● **Problem to solve**
When you reach the line that contains "958x699 pixels. How" below, transcribe it and each line after it word for word to the end of the records, omitting pictures.

(Data records begins)

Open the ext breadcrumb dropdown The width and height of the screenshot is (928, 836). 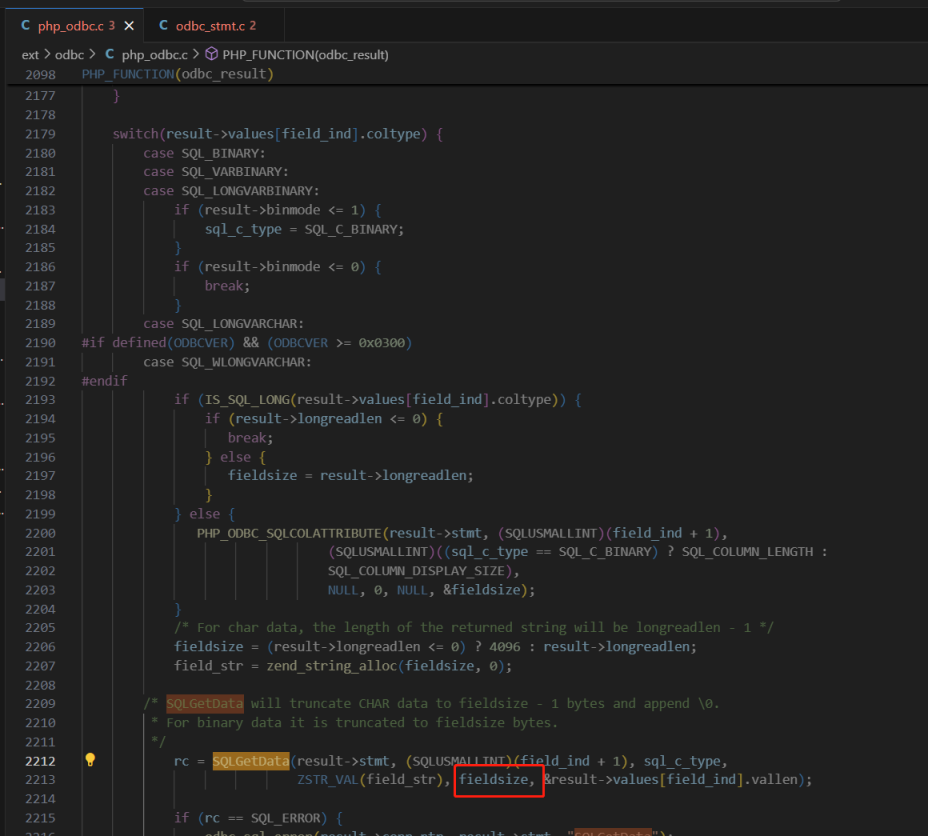click(x=30, y=55)
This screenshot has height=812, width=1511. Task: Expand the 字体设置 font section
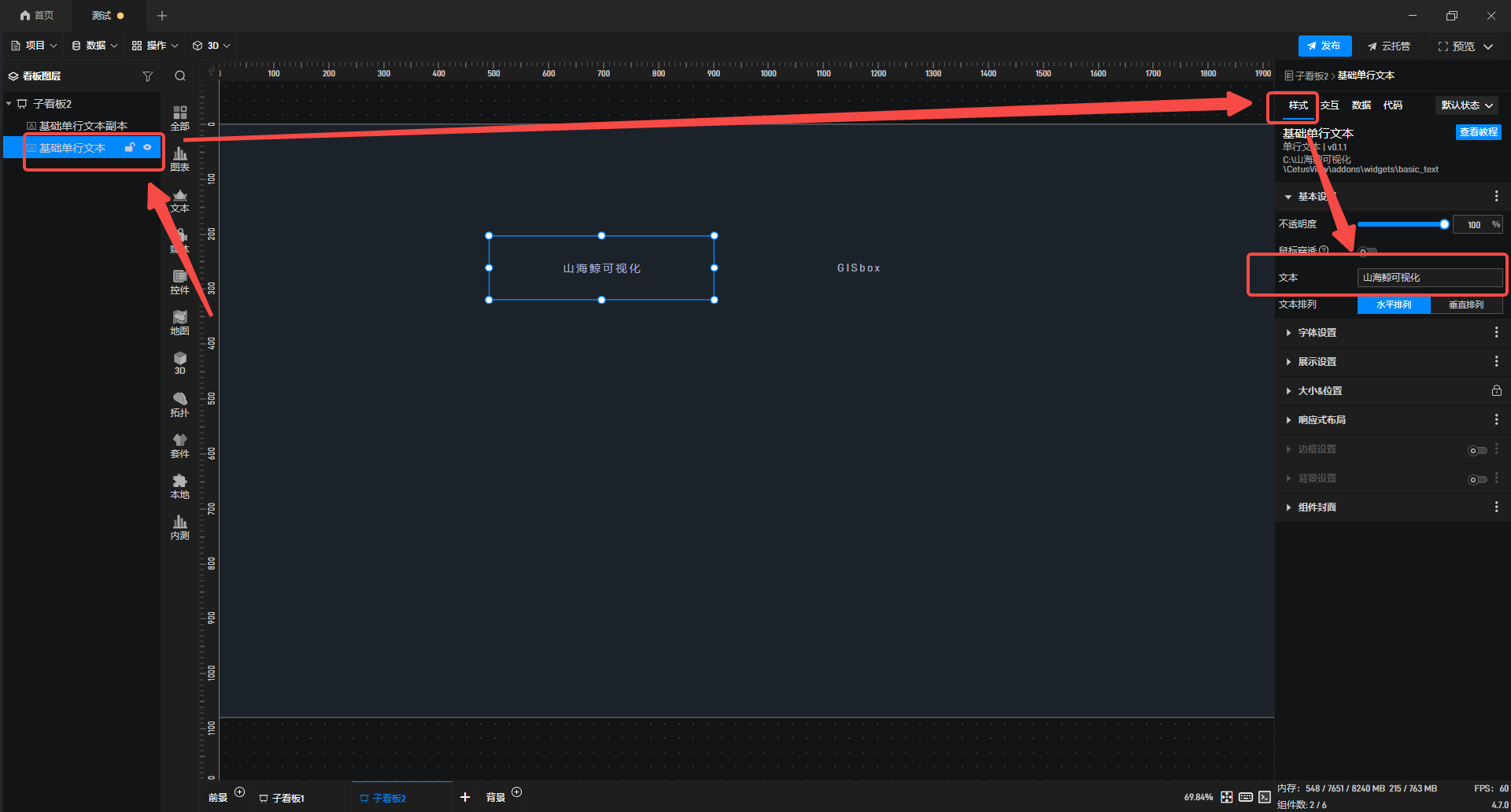1317,333
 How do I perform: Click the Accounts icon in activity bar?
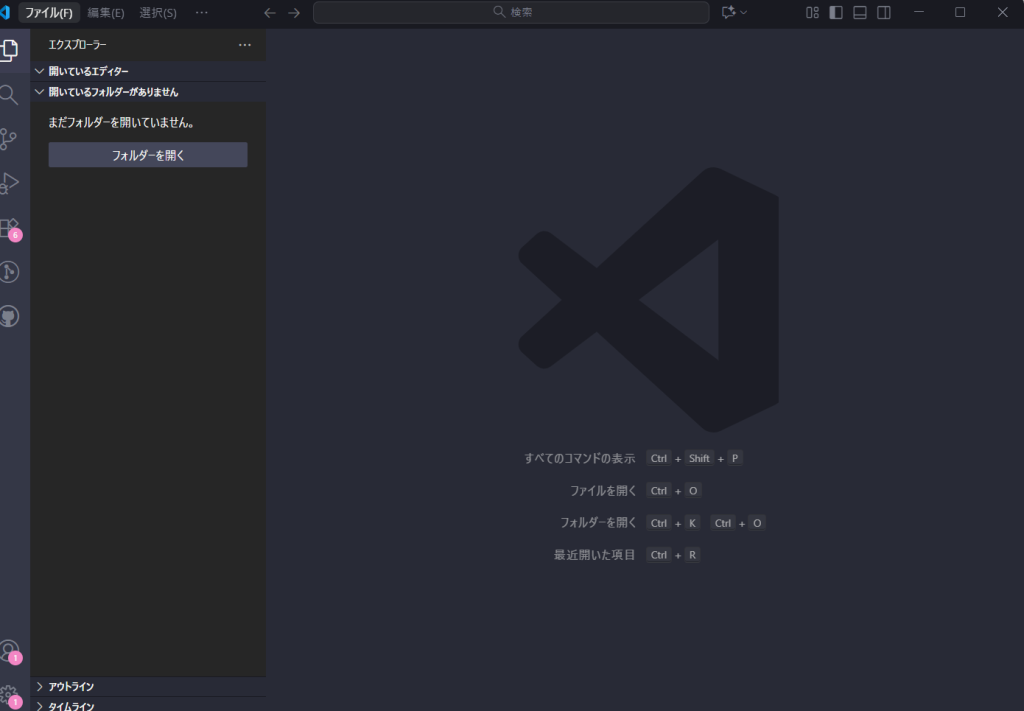click(9, 651)
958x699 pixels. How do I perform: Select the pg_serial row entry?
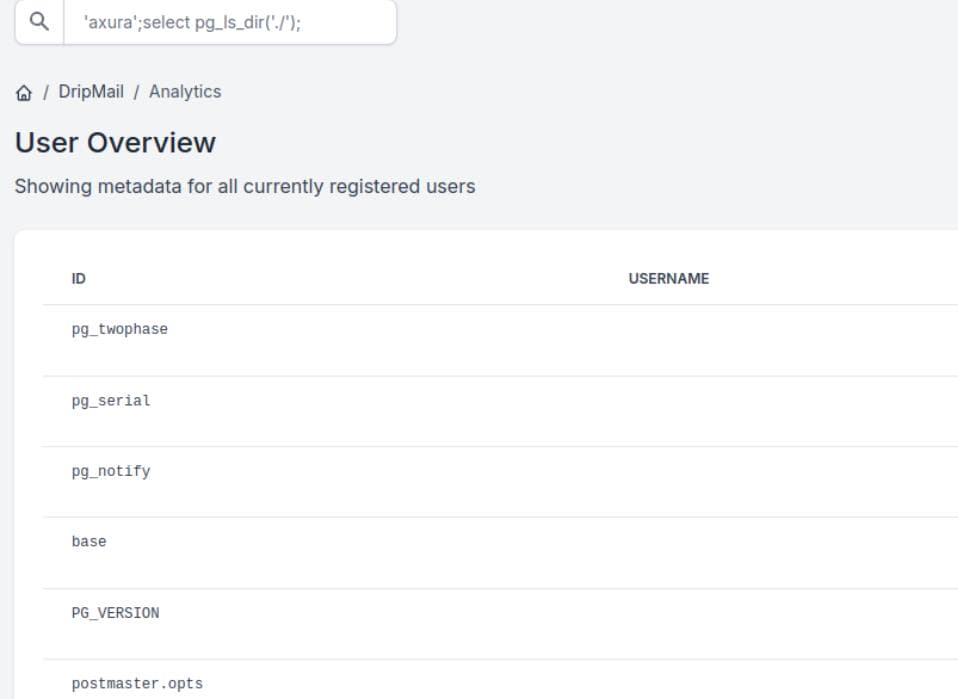(111, 400)
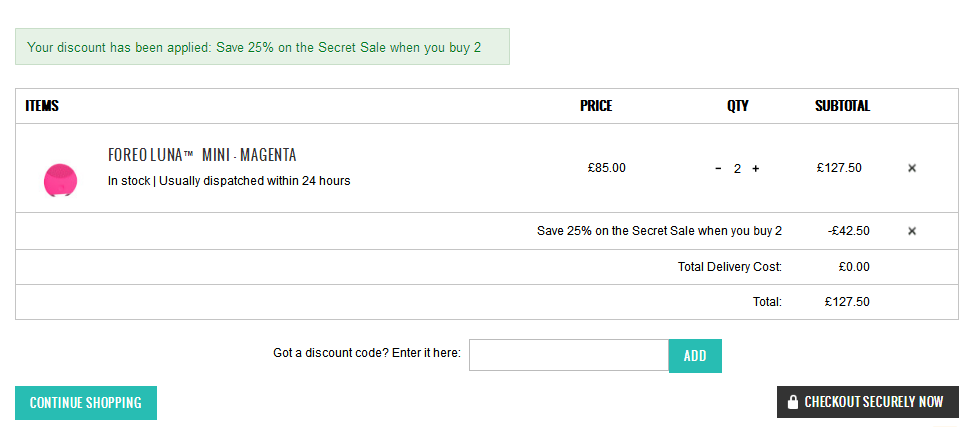This screenshot has width=967, height=427.
Task: Click the -£42.50 discount amount
Action: 849,231
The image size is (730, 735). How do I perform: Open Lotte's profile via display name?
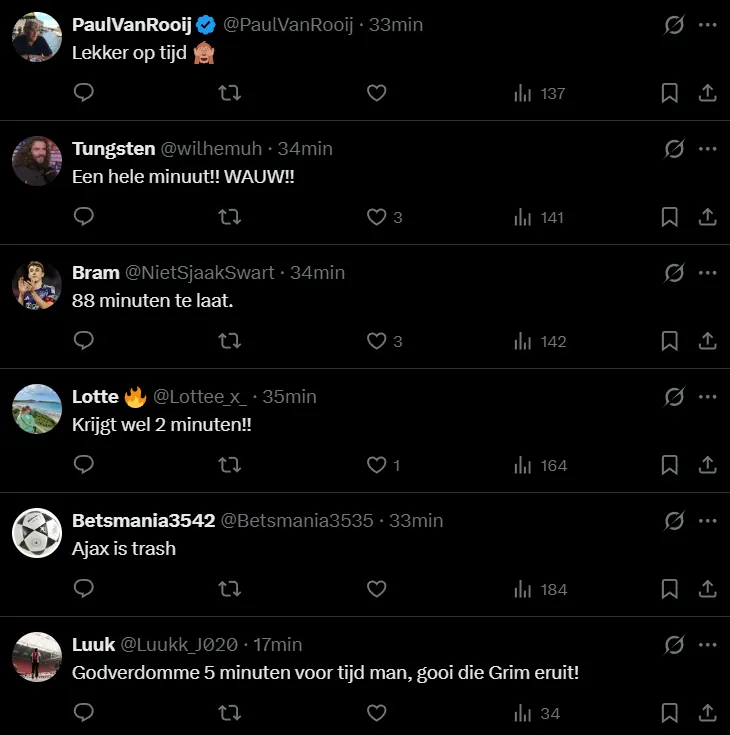(x=95, y=396)
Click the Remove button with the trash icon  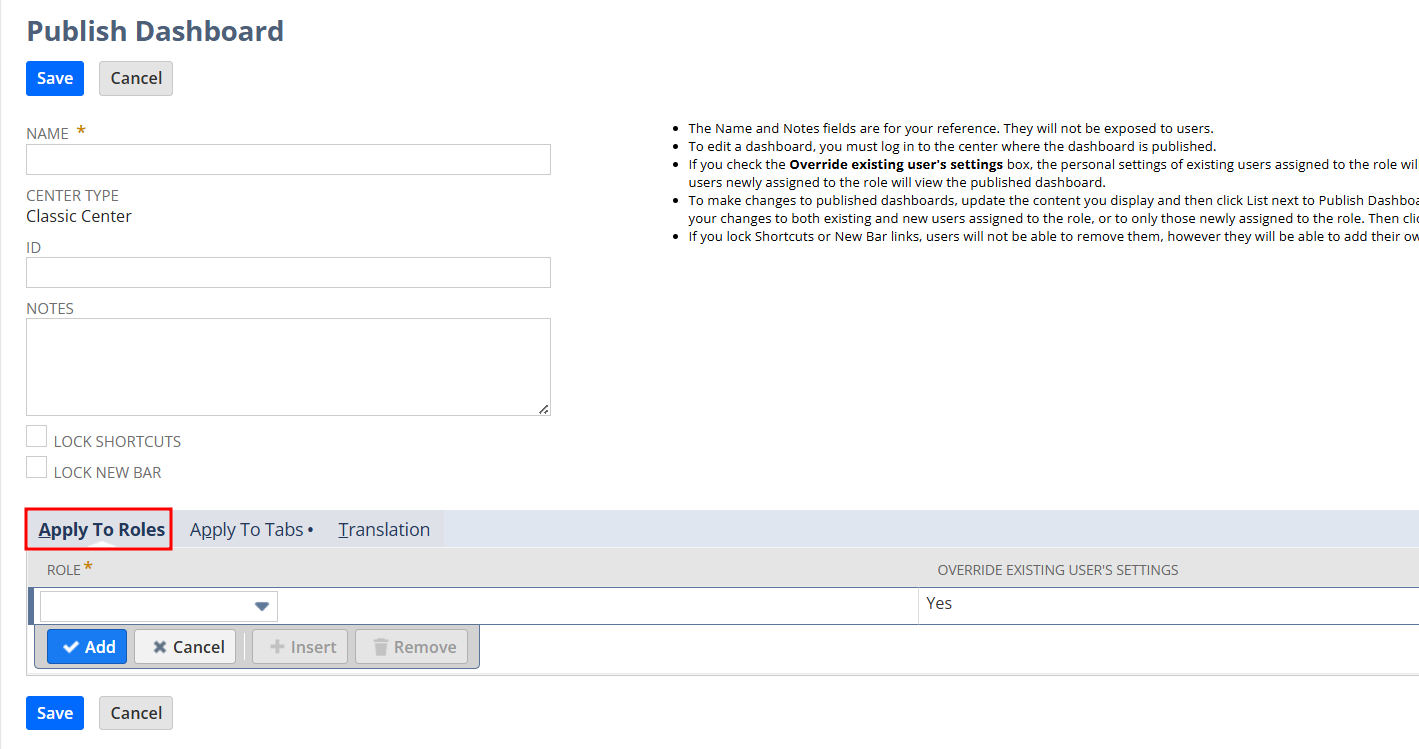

(Data records ends)

● **Solution**
958x699 pixels. How do I perform: Select the pg_serial row entry?
(111, 400)
This screenshot has width=967, height=427.
Task: Click the -£42.50 discount amount
Action: 849,231
The image size is (730, 735). How do I perform: Open Lotte's profile via display name?
(x=95, y=396)
Click the Remove button with the trash icon  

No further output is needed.